Burnet Institute scientists have played a key role in an Oxford-led study that’s identified the human antibodies that prevent the malaria parasite from entering blood cells.

Co-author, Burnet Director and CEO Professor Brendan Crabb AC, regards the work, published in the prestigious journal, Cell, as a highly significant step forward in the field of malaria, and a potential key to creating a highly effective malaria vaccine.

The study focuses on a protein called RH5 produced by the malaria parasite, which must bind to a human protein on red blood cells called basigin in order to infect them.

The researchers were able to demonstrate which human antibodies effectively block RH5 from binding with basigin, thus preventing the parasite from spreading through the blood.

The study was done as part of a clinical trial in Oxford of the first vaccine that targets the RH5 malaria protein.

“When someone is vaccinated, they make many different types of antibodies against the same RH5 target,” co-author and researcher Dr Daniel Alanine said.

“This study is key to understanding which specific antibodies are actually effective against malaria, and which are not.”

Another key finding of the study is the identification of an exciting new antibody, which works by slowing down the speed in which RH5 binds to red blood cells.

The parasite can still invade, but this antibody slows down the invasion.
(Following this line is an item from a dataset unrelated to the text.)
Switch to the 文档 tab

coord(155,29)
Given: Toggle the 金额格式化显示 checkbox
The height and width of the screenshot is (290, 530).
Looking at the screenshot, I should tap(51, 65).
This gives the antibodies that do block RH5 more time to act, helping them become more effective.

“This is an exciting finding because it shows that antibodies that do not prevent the parasite from getting into red blood cells might still be useful, by making the protective antibodies more potent,” co-author Matthew Higgins, Professor of Molecular Parasitology at the Department of Biochemistry, University of Oxford, said.

Through the deployment of state-of-the art imaging technologies, Burnet’s Dr Paul Gilson, Dr Rasika Kumarasingha, and Professor Crabb played a key role in the identification of this antibody and explaining its enhancing effect.

“We now know that this idea is indeed quite likely and not only that, but we have a tool to slow invasion so that protective antibodies can work effectively.”

“Enhancing RH5 antibodies like this provides a surprising and potentially powerful avenue for greatly improving a number of vaccine and therapeutic approaches.”

There remains an urgent need to develop an effective malaria vaccine. Despite the increasing use of bed nets, insecticides and drugs in malaria-endemic regions, malaria still kills approximately 430,000 people each year.

Scientists have yet been unsuccessful at creating a vaccine that works against the malaria parasite in the blood.

This work was done in collaboration with researchers at the Center for Global Infectious Disease Research at the Seattle Children’s Research Institute (USA), Laboratory of Malaria and Vector Research (USA), Cell Surface Signalling Laboratory at the Wellcome Trust Sanger Institute (Cambridge), and ExpreS2ion Biotechnologies (Denmark).